Bill Stepien could be the greatest campaign manager in U.S. history, and it won’t be enough to save Trump. The president’s biggest adversary isn’t Joe Biden, it isn’t COVID-19 and it isn’t racial-justice protesters. Trump’s No. 1 opponent is himself, and there is nothing Stepien can do to fix that. Trump’s gross negligence in managing the crisis, and his wildly erratic behavior the last several months, has already been indelibly seared into the minds of every right-thinking American.


Since Trump can’t control the virus, it appears he’s going to attempt to obscure it. In a shocking move Wednesday, the administration ordered hospitals to stop reporting statistics to the CDC and to instead send them to a central database in Washington.


It is a testament to this country’s political polarization that Trump is still managing the 37 percent support indicated by the Quinnipiac poll. If these were the days that preceded the great Democrat-Republican divide, Trump’s disastrous numbers would be even lower.

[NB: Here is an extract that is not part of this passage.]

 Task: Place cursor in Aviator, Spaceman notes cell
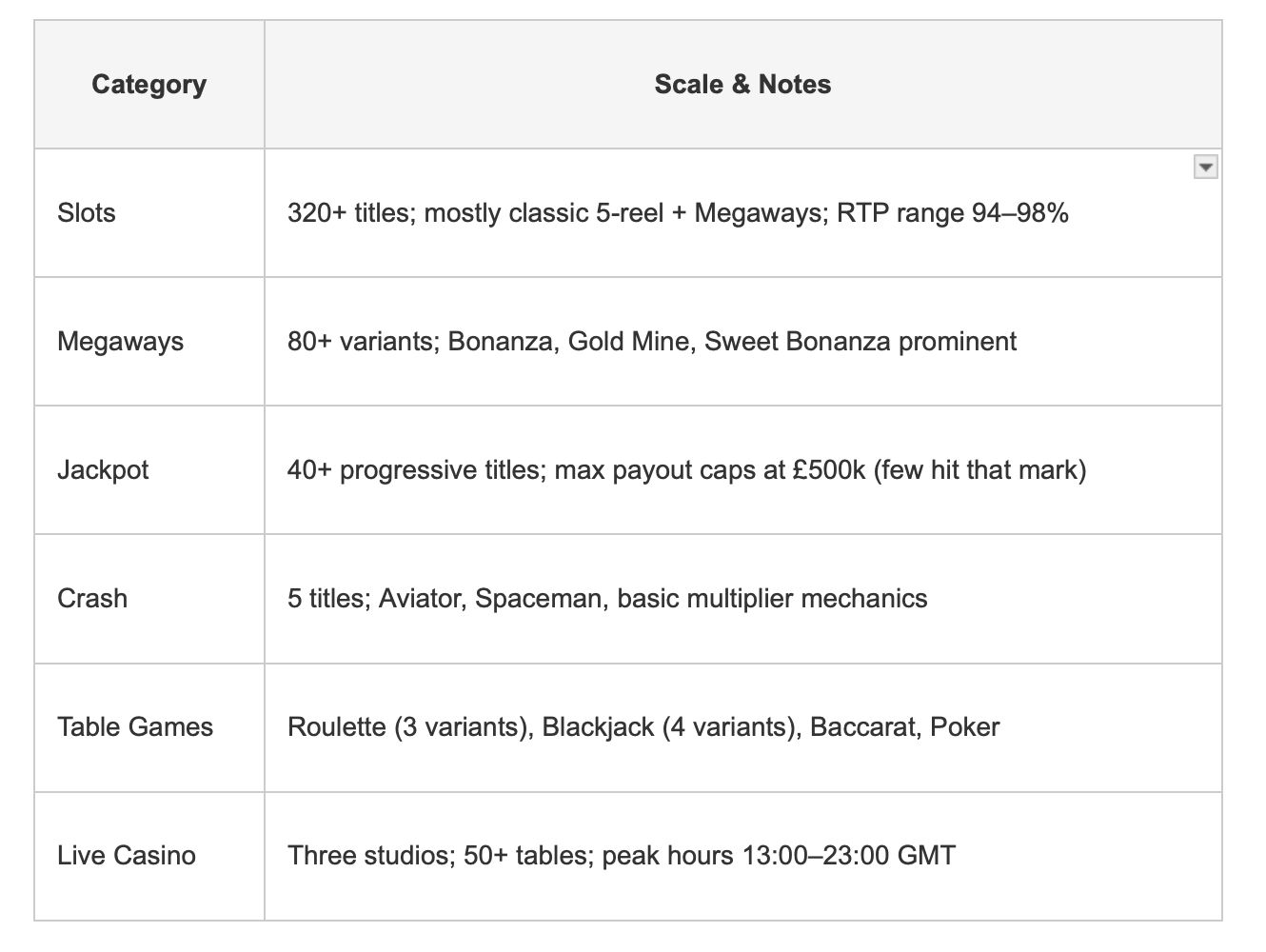(742, 599)
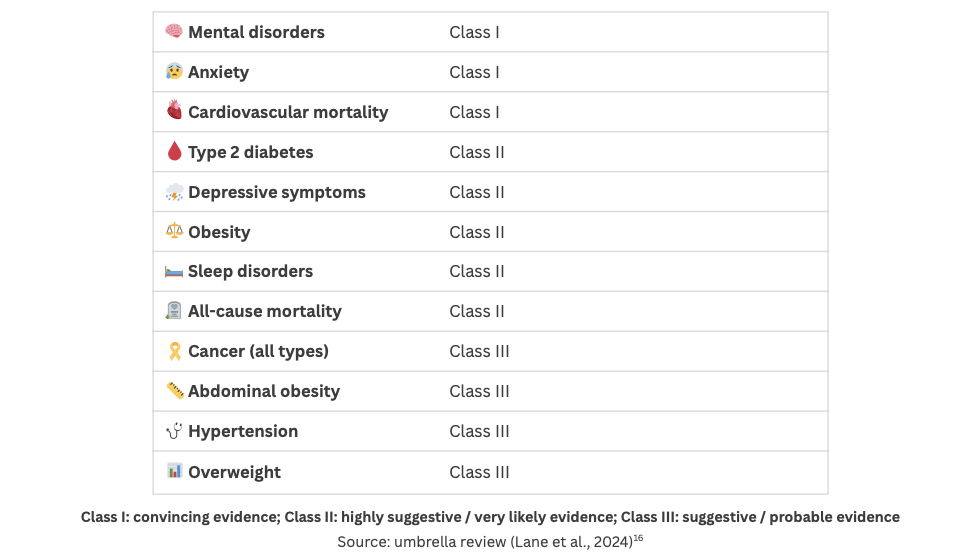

Forget the tough calls. Trump has blown it when it comes to making easy decisions. When there was a national shortage of ventilators and PPE, and governors begged Trump to enact the Defense Production Act, he balked. For two months, Trump staged bizarre news conferences in which he did everything but allay our fears, famously suggesting at one point that Americans drink bleach and inject light.

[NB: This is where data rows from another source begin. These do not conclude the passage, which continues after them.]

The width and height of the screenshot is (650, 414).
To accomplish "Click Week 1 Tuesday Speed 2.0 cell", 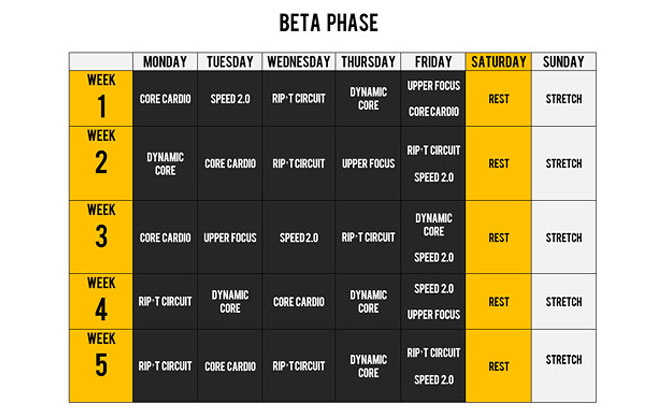I will point(230,99).
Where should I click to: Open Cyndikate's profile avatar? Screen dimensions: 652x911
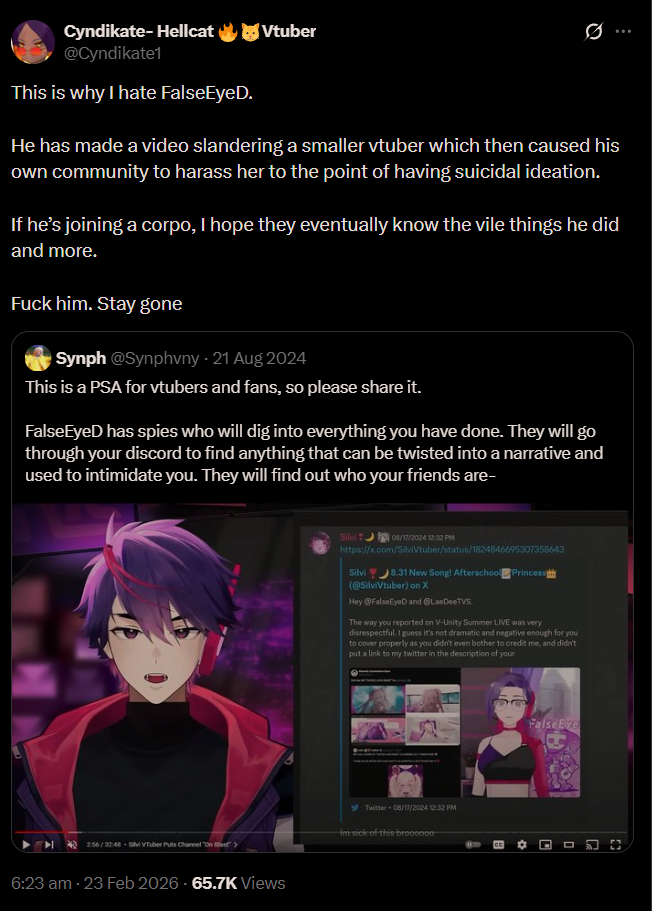pyautogui.click(x=33, y=42)
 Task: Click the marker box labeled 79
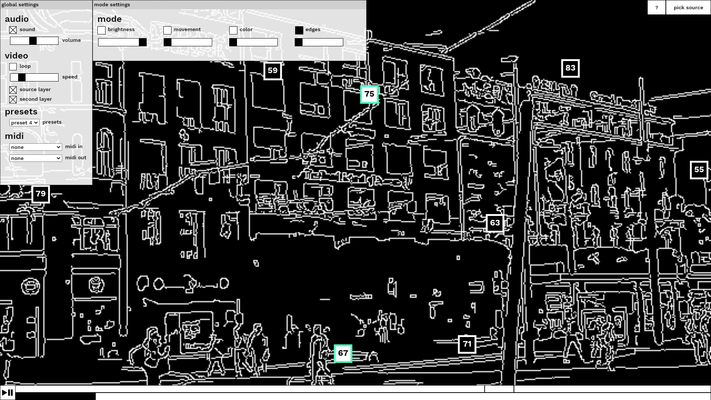click(x=40, y=194)
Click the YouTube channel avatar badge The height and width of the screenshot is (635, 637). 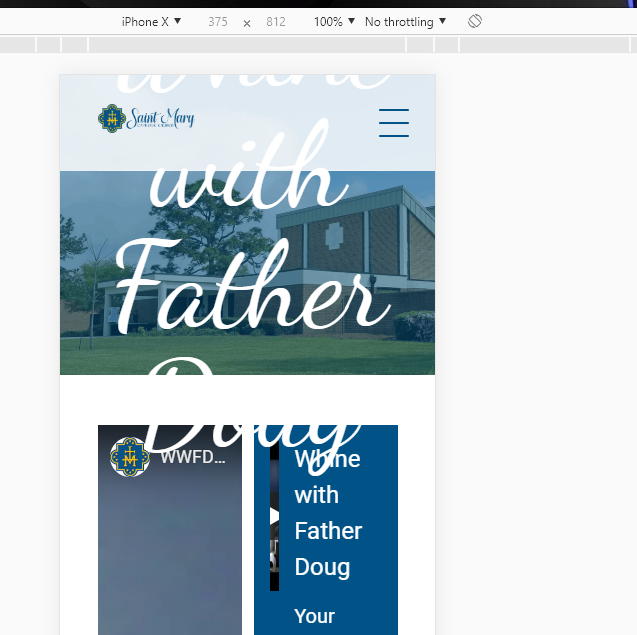(130, 457)
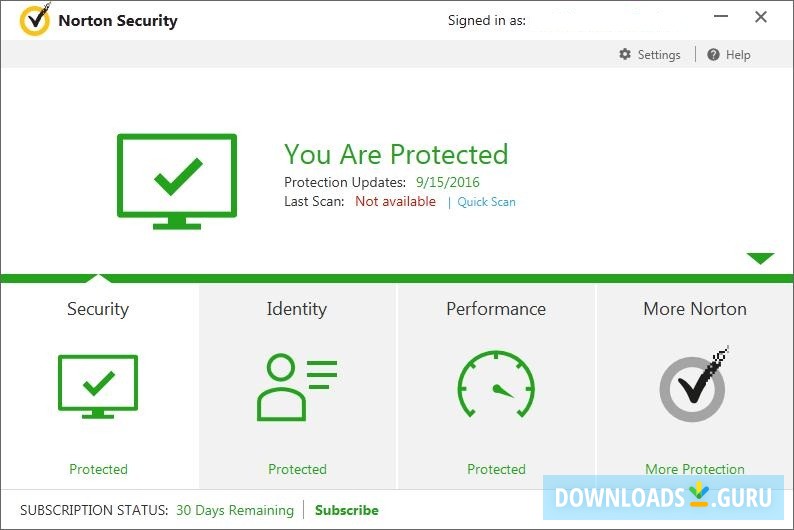Minimize the Norton Security window
The height and width of the screenshot is (530, 794).
pos(722,17)
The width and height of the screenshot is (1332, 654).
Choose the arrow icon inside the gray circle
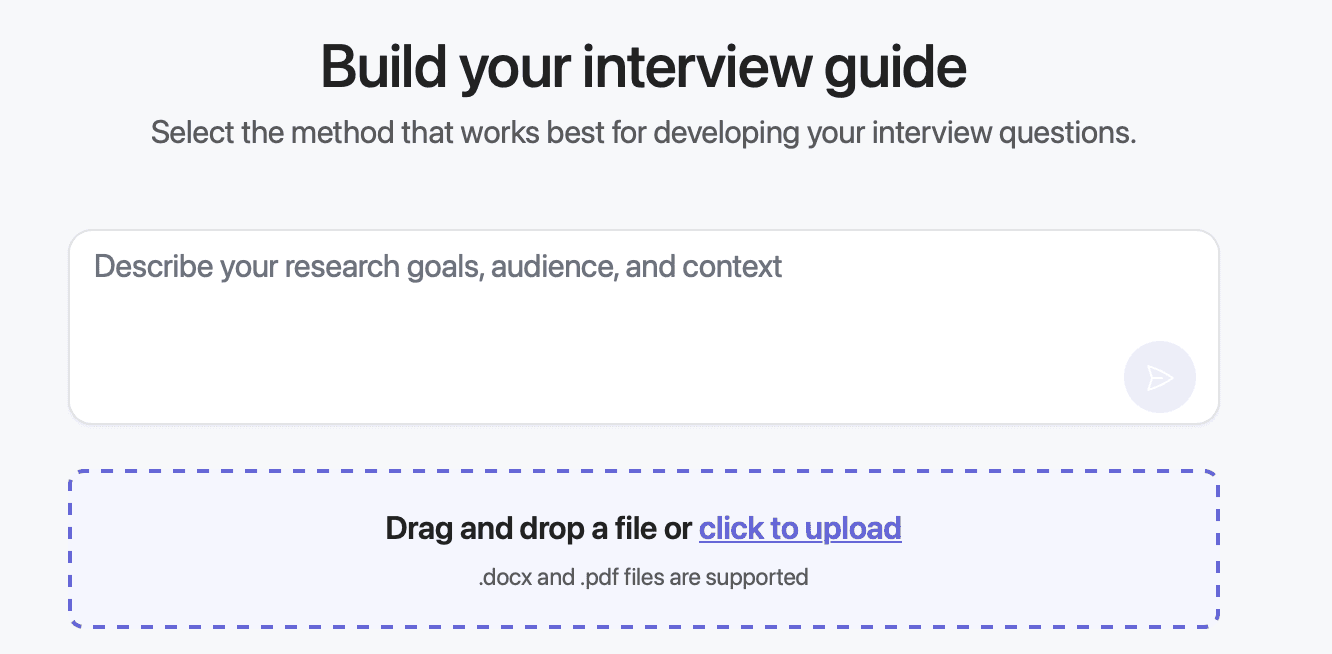(1159, 377)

In April and May, Trump threw his lot in with the most extremist elements of the population, automatic-weapon toting protesters who were furious with state lockdowns. Taking their cues from the president, Republican-run states like Florida, Texas, Georgia and Arizona reopened way too early, and all are now in the midst of a public-health catastrophe.

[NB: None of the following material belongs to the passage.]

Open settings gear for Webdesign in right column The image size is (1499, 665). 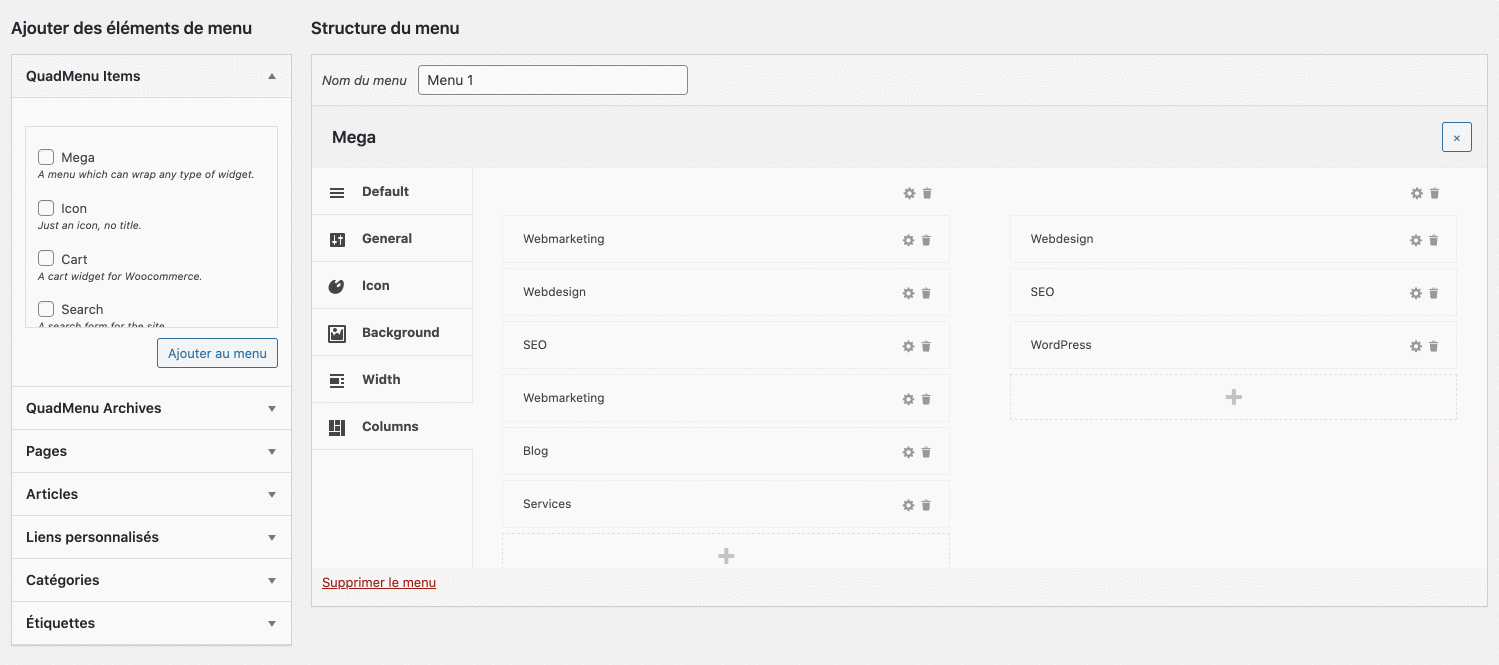pos(1415,240)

Trump has thumbed his nose at public-health officials, and defied common sense, by staging campaign rallies in Oklahoma, Arizona and South Dakota. Two prominent attendees of his humiliating Tulsa rally -- former presidential candidate Herman Cain and Oklahoma Gov. Kevin Stitt -- are now stricken with the virus.


While fumbling in every conceivable manner, Trump continues his braggadocios ways, rating his own performance fighting the virus a 10 out of 10 and taking no responsibility for the debacle. Trump has pushed for a premature reopening because he thinks it will help his election chances, but he has just created the conditions for another lockdown, sealing his eventual fate.


Now, Trump wants schools to reopen, a move that would put millions of children’s lives at risk, as well as those kids’ teachers and families. None of this makes sense.


The United States accounts for four percent of the world’s population and 25 percent of the planet’s deaths from the virus. That’s not an accident. It’s the result of incompetence. As Americans continue to fall ill and die, Donald Trump posed for a tone-deaf photo Wednesday, at the resolute desk, with two thumbs up.


The irony of this entire saga is that Trump could have catapulted himself to a decisive win in November, and four more years of chaotic rule, had he shepherded the country through this crisis. Instead, he has set himself up for an historic landslide defeat, provided he, vote-suppressing Republicans and his meddling overseas allies don’t have any shenanigans planned.


As far as the people are concerned, Joe Biden can’t take over quickly enough.